Every entry below needs to be copied exactly.

▶ [Source data]
○ ○ ○ ○
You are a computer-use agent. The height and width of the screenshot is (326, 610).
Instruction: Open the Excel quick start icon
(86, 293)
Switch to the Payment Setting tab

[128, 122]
○ ○ ○ ○
▶ [Answer to the exercise]
You are a computer-use agent. The height and width of the screenshot is (326, 610).
Instruction: Open the Excel quick start icon
(86, 293)
Switch to the Payment Setting tab

[128, 122]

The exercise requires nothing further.